Ha suggerito quindi il passaggio per aree territoriali, cosiddetto a macchia di leopardo, come farà la Francia a partire dal 2008. Ha lodato il lavoro fatto da Mediaset fino a oggi che conta su 975 impianti digitali a fronte di 4523 impianti analogici. Mentre la Rai solo 143 impianti digitali a fronte di 5871 impianti analogici. Telecom Italia Broadcasting ha 236 impianti digitali; Telecom Italia Media ha 1115 impianti analogici.

 

Il presidente ha ricordato che la concessionaria del servizio pubblico in un primo tempo aveva contestato la nostra delibera sul processo di passaggio al digitale, ma ora – apprezzabilmente – dichiara l’intenzione di puntare sul digitale terrestre come piattaforma strategica per l’evoluzione della sua offerta. E la settimana scorsa il Ministro delle comunicazioni ha assegnato alla Rai per il 2007, 33 milioni di euro finalizzati allo sviluppo della nuova tecnologia sul territorio nazionale.

“…Sono iniziative che vanno nella direzione giusta. Ma l’ibrida normativa che regge la Rai, complicandone e impastoiandone la gestione, ne rende stentata l’operatività (…) E’ auspicabile che l’iniziativa legislativa di riforma del servizio pubblico che il Parlamento si accinge a discutere chiarisca finalmente l’indipendenza della Rai dalla politica…”, secondo un modello di governance della società che realizzi una netta separazione tra le attività di servizio pubblico e le attività commerciali, secondo gli indirizzi comunitari.

 

“Nel frattempo – ha detto ancora – noi siamo andati avanti sulle strade percorribili a legislazione vigente: la realizzazione di un catasto nazionale delle frequenze radiotelevisive; la revisione del piano di assegnazione delle frequenze; le regole per l’ accesso dei terzi al 40% della capacità trasmissiva”.

 

La prima fase di implementazione del catasto delle frequenze è stata completata con l’inserimento nel database di un numero complessivo di oltre 24.000 impianti. Il sistema messo a punto consentirà di avere a disposizione le informazioni occorrenti per il passaggio alla tecnica digitale.

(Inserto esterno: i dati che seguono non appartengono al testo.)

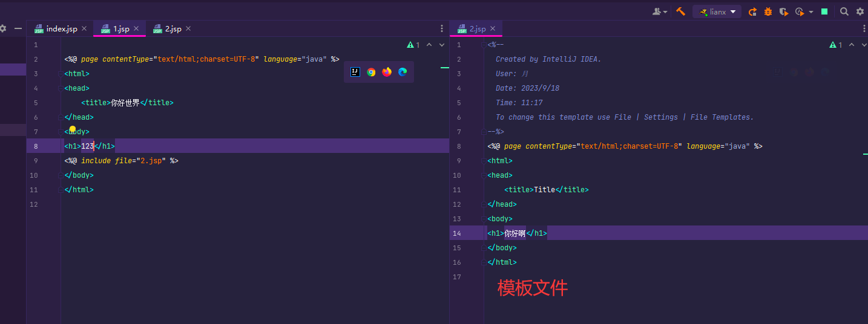The width and height of the screenshot is (868, 324).
Task: Switch to the index.jsp tab
Action: (62, 28)
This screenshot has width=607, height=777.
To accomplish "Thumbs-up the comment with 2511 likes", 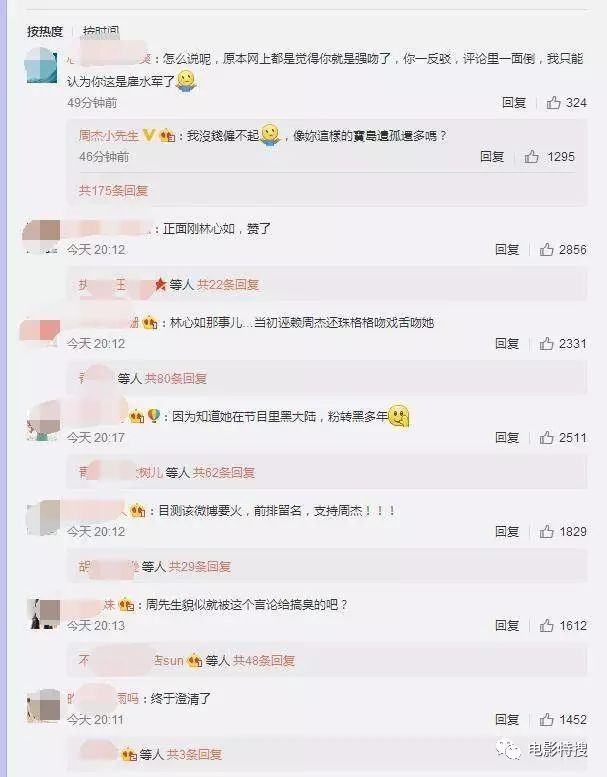I will [547, 438].
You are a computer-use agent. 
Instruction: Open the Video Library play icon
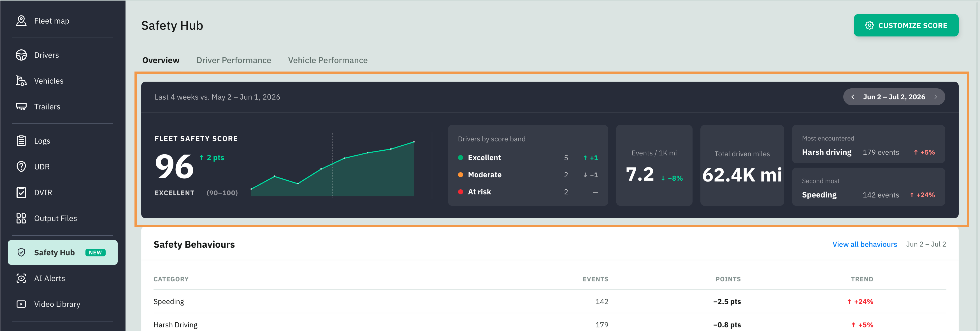pyautogui.click(x=21, y=304)
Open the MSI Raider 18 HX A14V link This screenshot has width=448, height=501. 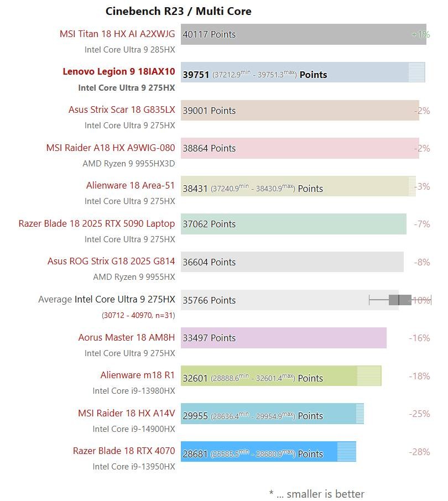[x=127, y=413]
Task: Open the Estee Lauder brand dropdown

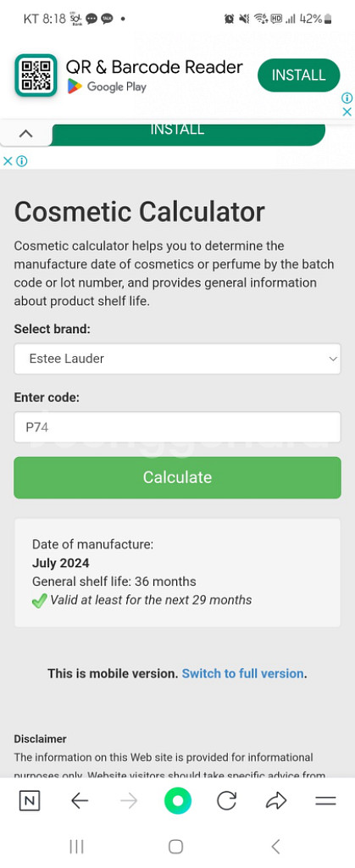Action: pyautogui.click(x=178, y=359)
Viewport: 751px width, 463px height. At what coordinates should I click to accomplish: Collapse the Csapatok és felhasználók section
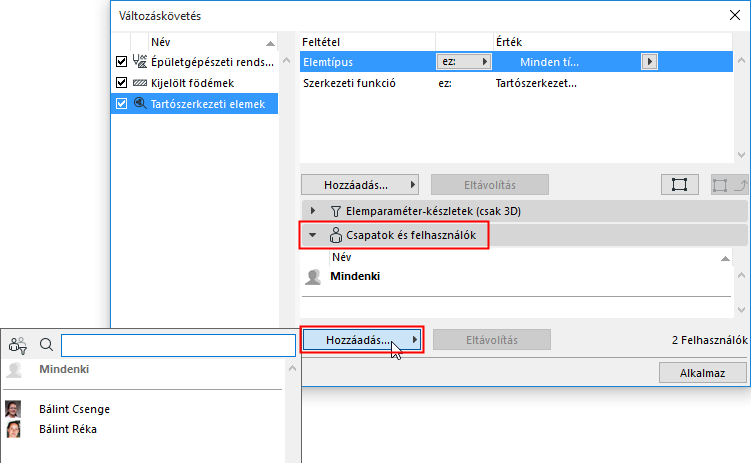tap(313, 236)
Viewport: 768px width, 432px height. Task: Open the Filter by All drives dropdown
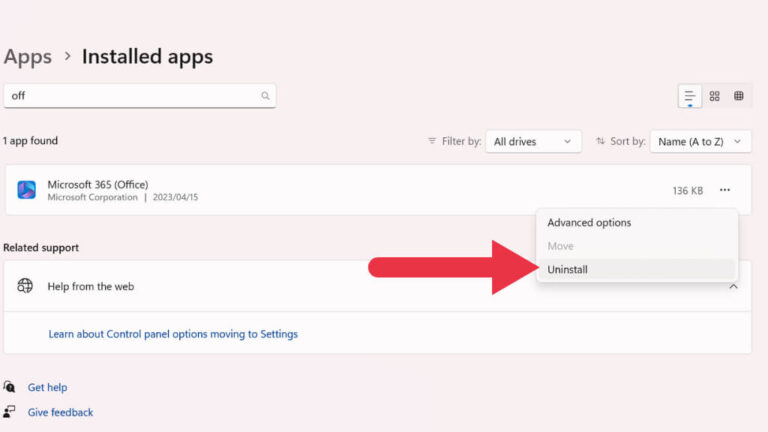533,142
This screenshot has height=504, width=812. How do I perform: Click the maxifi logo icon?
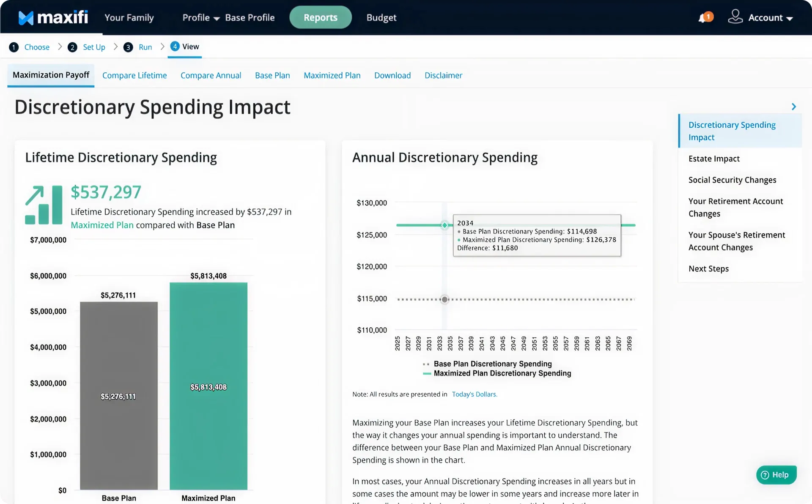(x=25, y=17)
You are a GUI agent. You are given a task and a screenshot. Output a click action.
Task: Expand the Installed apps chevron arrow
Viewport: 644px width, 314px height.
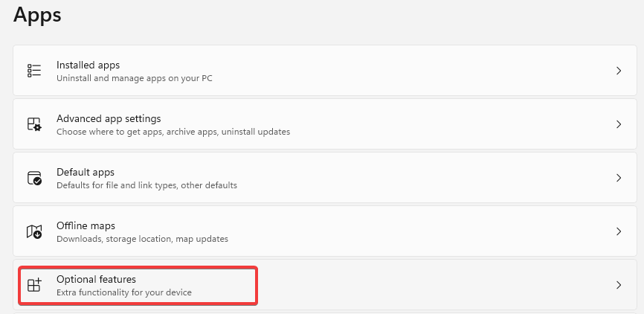coord(619,71)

L’Autorità ha avviato altresì la revisione del piano di assegnazione delle frequenze approvato nel 2002 per adattarlo al rispetto dei vincoli derivanti dagli accordi di Ginevra del giugno 2006 e per utilizzare al meglio le risorse disponibili con la tecnica della realizzazione delle reti a singola frequenza.

Per l’accesso al 40% della capacità trasmissiva dei multiplex digitali terrestri dei maggiori operatori sono già state dettate le regole e si sta elaborando il disciplinare di gara.

 

“Nel nuovo contesto multipiattaforma – ha commentato Calabrò – sempre più cruciale si rivela il contenuto rispetto al contenitore. Aumenta la capacità delle reti di trasmissione, ma ad essa non corrisponde un significativo incremento dell’offerta di contenuti, né una crescita della loro qualità (…) L’obiettivo che ci prefiggiamo con il complesso della nostra azione è quello di consentire un effettivo decollo della nuova piattaforma trasmissiva digitale attraverso un’offerta di contenuti che sia percepita dagli utenti come un salto di quantità (programmi), di qualità (più creatività e pluralismo) e di ammodernamento (copertura delle reti digitali). E che possa essere facilmente utilizzata dai telespettatori attraverso guide elettroniche di semplice consultazione”.

 

Il presidente ha poi sottolineato che “…la radio mostra un’effervescenza di proposte e di iniziative maggiore della televisione”.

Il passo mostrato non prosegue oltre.